Mistress America review

Noah Baumbach’s movies have never been easy to describe. Each one blends so many different tones, sensibilities and genres that simply describing his movies as one thing doesn’t work. Calling The Squid and the Whale a family drama doesn’t seem right. Frances Ha isn’t just a coming of age story and Greenberg isn’t just a movie about self-discovery.

That lack of easy categorization is probably the only thing Baumbach’s latest film, Mistress America, shares with the director’s other films. Well, that and his co-writer and star Greta Gerwig. Mistress America is by far Baumbach’s funniest film, anchored by a completely new sort of performance from Gerwig, and blessed with a script so smart and sharp, many of the film’s jokes don’t land for a few seconds because A) you’ve never heard anyone say anything like that and B) it’s just so damn intelligent.

Mistress America had its world premiere at the 2015 Sundance Film Festival and you can read the rest of our Mistress America review below.

Mistress America starts not with Gerwig but with Tracy, played by relative newcomer Lola Kirke.

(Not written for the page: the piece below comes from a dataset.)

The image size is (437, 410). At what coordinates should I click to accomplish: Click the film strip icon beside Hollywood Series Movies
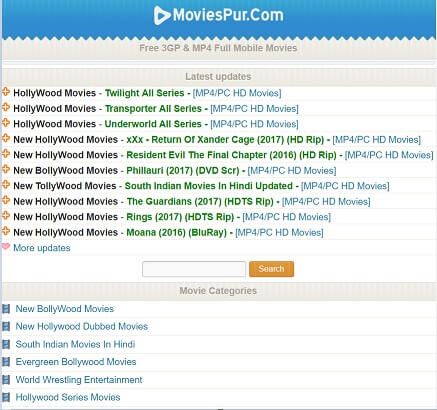6,397
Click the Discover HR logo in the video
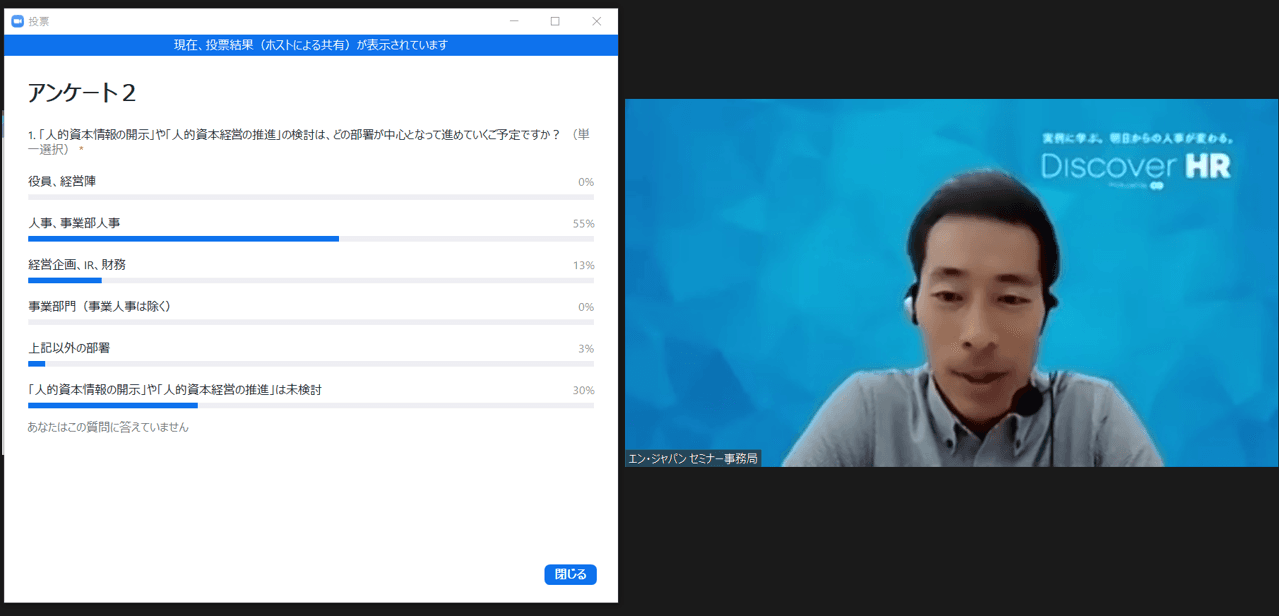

Tracy is a college freshman in New York City, which is a very lonely thing to be. She tries to make friends but eventually cold calls her soon-to be-step sister, Brooke.

Brooke (Gerwig) is 12 years older than Tracy and has a big, hustle-and-bustle New York life. She’s also extremely confidant, flighty, fast speaking and occasionally brilliant. Think one of Woody Allen’s characters from the Seventies, if he was a woman and came off as ditzy, but wasn’t. Brooke is one of those happy-go-lucky girls you can’t help but love, and Tracy immediately falls under her spell. The two become quick friends and both help each other in their lives.

Even at this point, it’s hard to categorize what Mistress America is trying to say. Gerwig is absolutely hilarious and wonderful as Brooke. We’ve never seen her this big and boisterous as a character. Kirke plays the lost little sister very well too. But really the film is just these two characters, being themselves. Which is kind of exactly what’s so great about Mistress America.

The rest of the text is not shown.